== The task ==
Can you locate each line in the data below that contains the string "width", with case counting, and copy those lines out?

Records for locating displayed items
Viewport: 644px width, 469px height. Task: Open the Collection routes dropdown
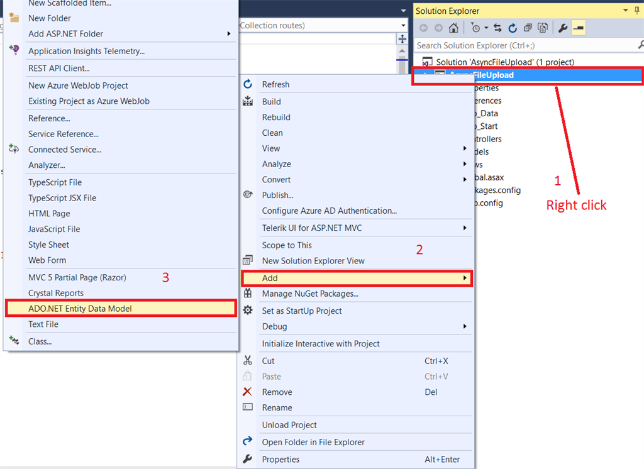403,26
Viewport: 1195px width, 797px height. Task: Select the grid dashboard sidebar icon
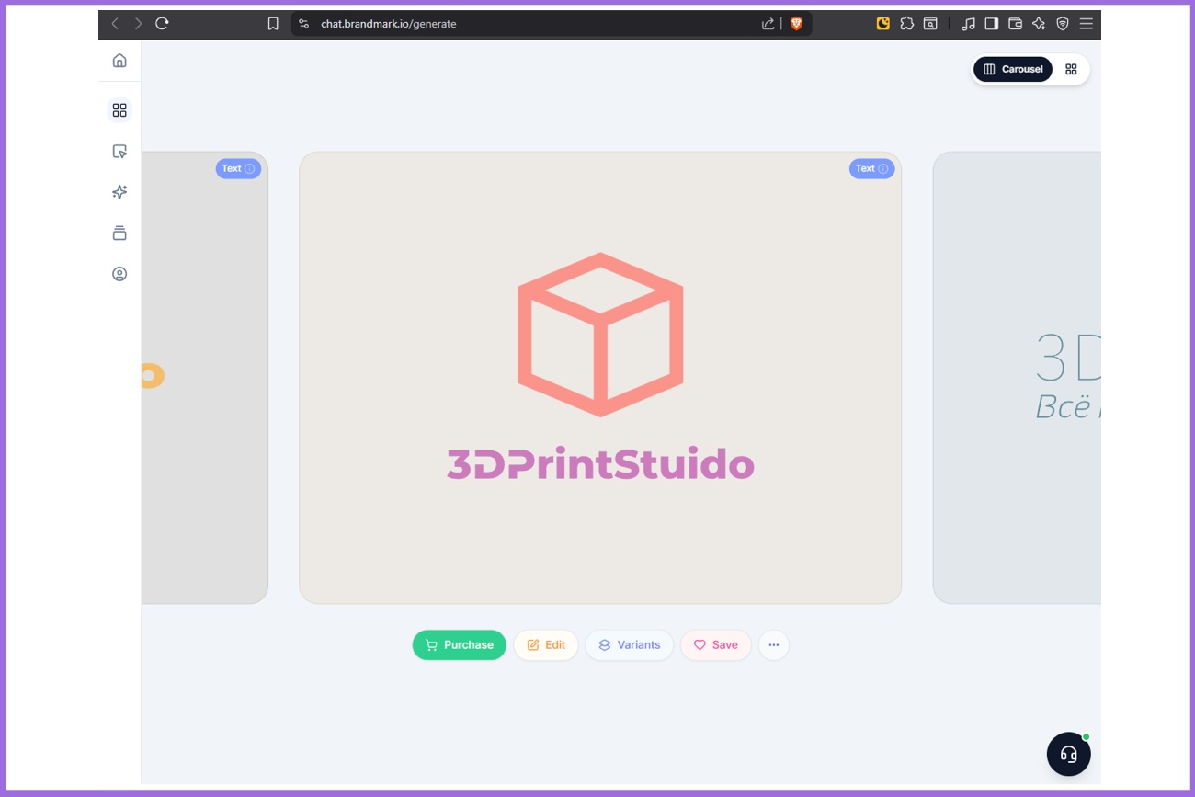click(120, 110)
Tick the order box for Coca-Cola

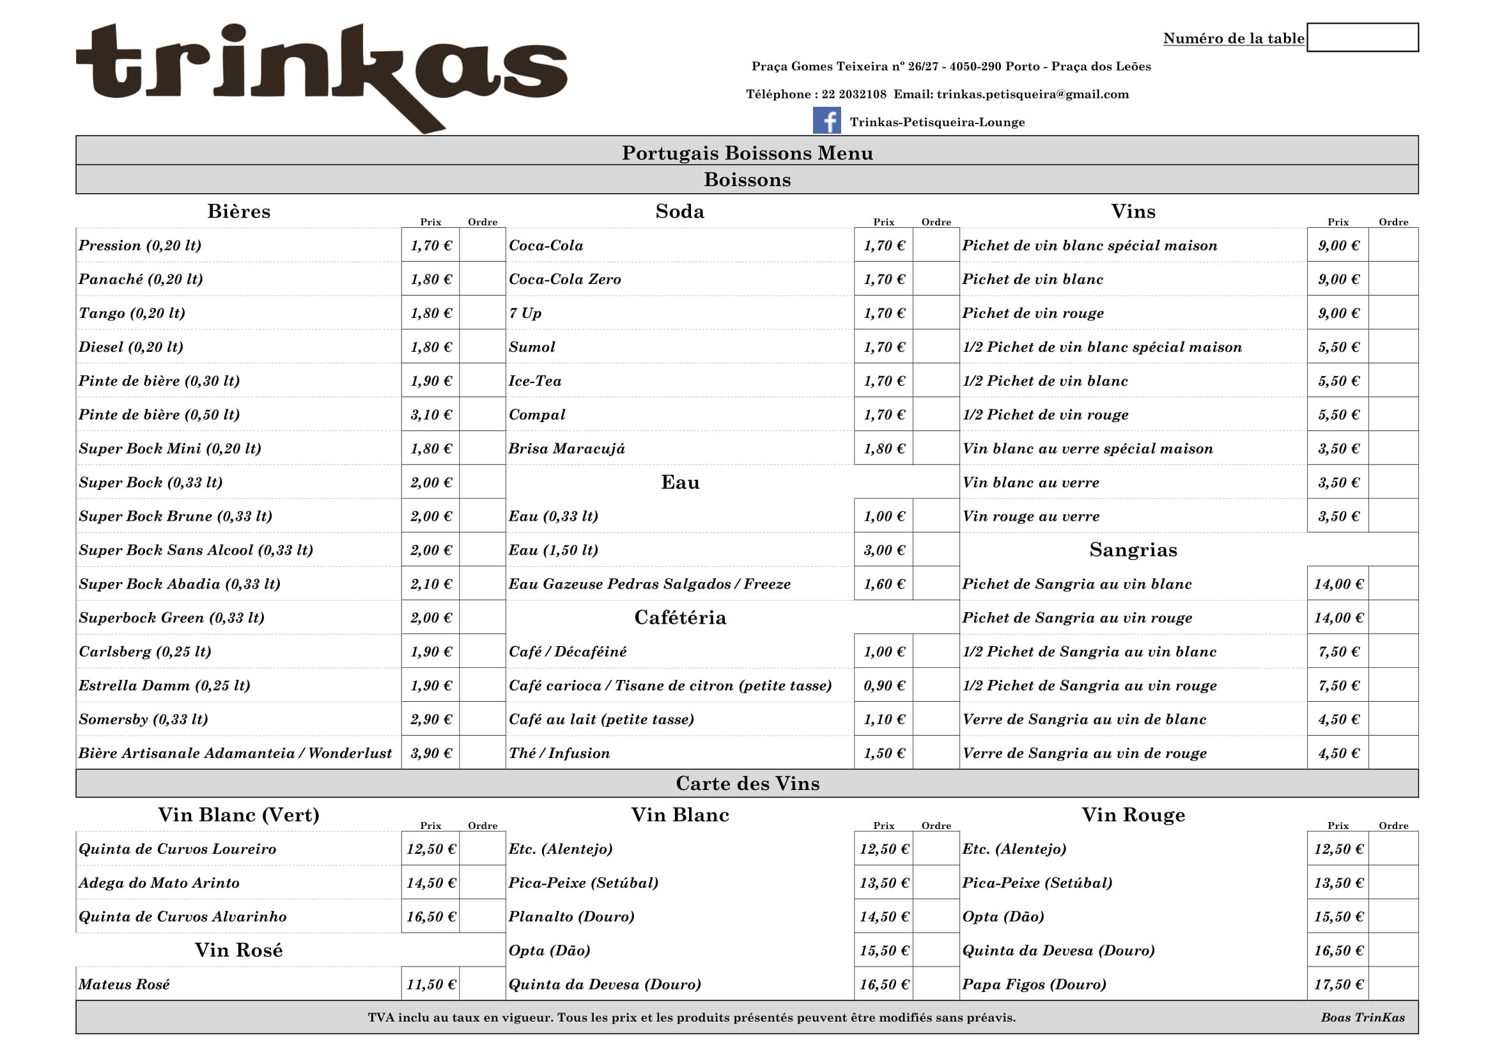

== Result of this exercise ==
Viewport: 644px width, 469px height. Task: Open the Collection routes dropdown
Viewport: 1195px width, 797px height. Task: Select the grid dashboard sidebar icon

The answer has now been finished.